Leah (lepolk) | 3478 comments Mod
***IMPORTANT! When I say "bad," I mean cheesy, NOT inappropriate. Anything inappropriate will be immediately removed.***

Have at it! :)


message 2: by Yazid (Ciel) (new)

Yazid (Ciel) (plue) "Indon." That's a bad joke, a really, really bad one.


message 3: by l (new)

l If anyone makes any bread jokes, you're toast!


message 4: by Yazid (Ciel) (new)

Yazid (Ciel) (plue) o.o That's a threat.


message 5: by Leah, I'm HI-larious! (Head Mod) (new)

Leah (lepolk) | 3478 comments Mod
I would make a chemistry joke, but all the good ones argon.


message 6: by ℂᖺαᖇᒪἷ℮ ⊰1017 &Tardis⊱, Lend me your ears! (new)

ℂᖺαᖇᒪἷ℮ ⊰1017 &Tardis⊱ (charlie_awesome) | 91 comments Mod
Leah wrote: "I would make a chemistry joke, but all the good ones argon."

LOL!


message 7: by Leah, I'm HI-larious! (Head Mod) (new)

Leah (lepolk) | 3478 comments Mod
I read that somewhere.
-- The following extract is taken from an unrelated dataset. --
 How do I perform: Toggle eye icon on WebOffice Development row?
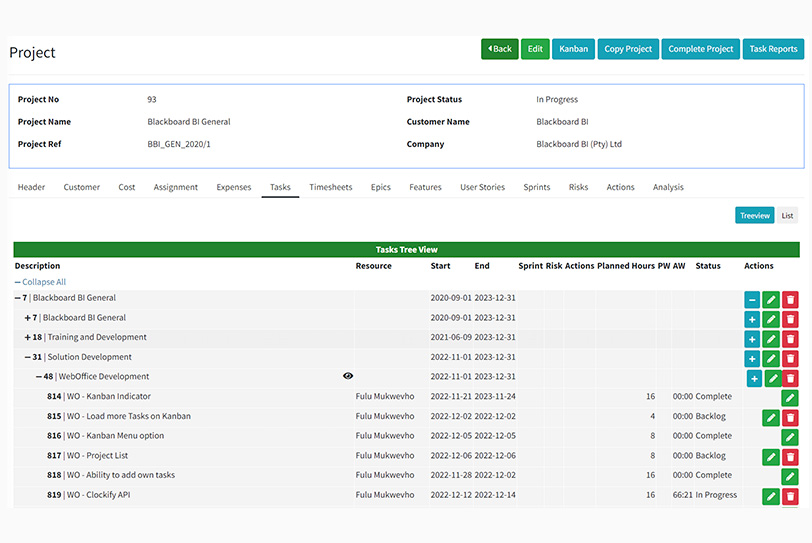click(x=348, y=377)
Actually, I think it was somewhere in your group! :D


message 8: by ℂᖺαᖇᒪἷ℮ ⊰1017 &Tardis⊱, Lend me your ears! (new)

ℂᖺαᖇᒪἷ℮ ⊰1017 &Tardis⊱ (charlie_awesome) | 91 comments Mod
Lol probably


Sasha Ivashkov-Herondale-Jackson (aka Clarisse) (sasha101) | 175 comments CHEMISTRY JOKE ALERT!

Did u hear about the man who froze himself to absolute zero? He's 0K now!!!

What element is named after a God? Thorium

Anyone know any jokes about sodium? Na


message 10: by Claire (new)

Claire B. | 106 comments A bear walked into a bar and ordered a root........... beer. The bartender proceeded to ask him, "Why the big pause?"
"I was born with 'em."


message 11: by Ruth (new)

Ruth | 2483 comments Claire wrote: "A bear walked into a bar and ordered a root........... beer. The bartender proceeded to ask him, "Why the big pause?"
"I was born with 'em.""


lol


message 12: by Claire (new)

Claire B. | 106 comments Ruth wrote: "Claire wrote: "A bear walked into a bar and ordered a root........... beer. The bartender proceeded to ask him, "Why the big pause?"
"I was born with 'em.""

lol"


My 7th grade English teacher told us that one :)


message 13: by Jenn (new)

Jenn (ace-geek) Did you hear about the Energizer Bunny? He was charged with battery.


message 14: by Evan (new)

Evan (sampsom) | 578 comments Adrian wrote: "Did you hear about the Energizer Bunny? He was charged with battery."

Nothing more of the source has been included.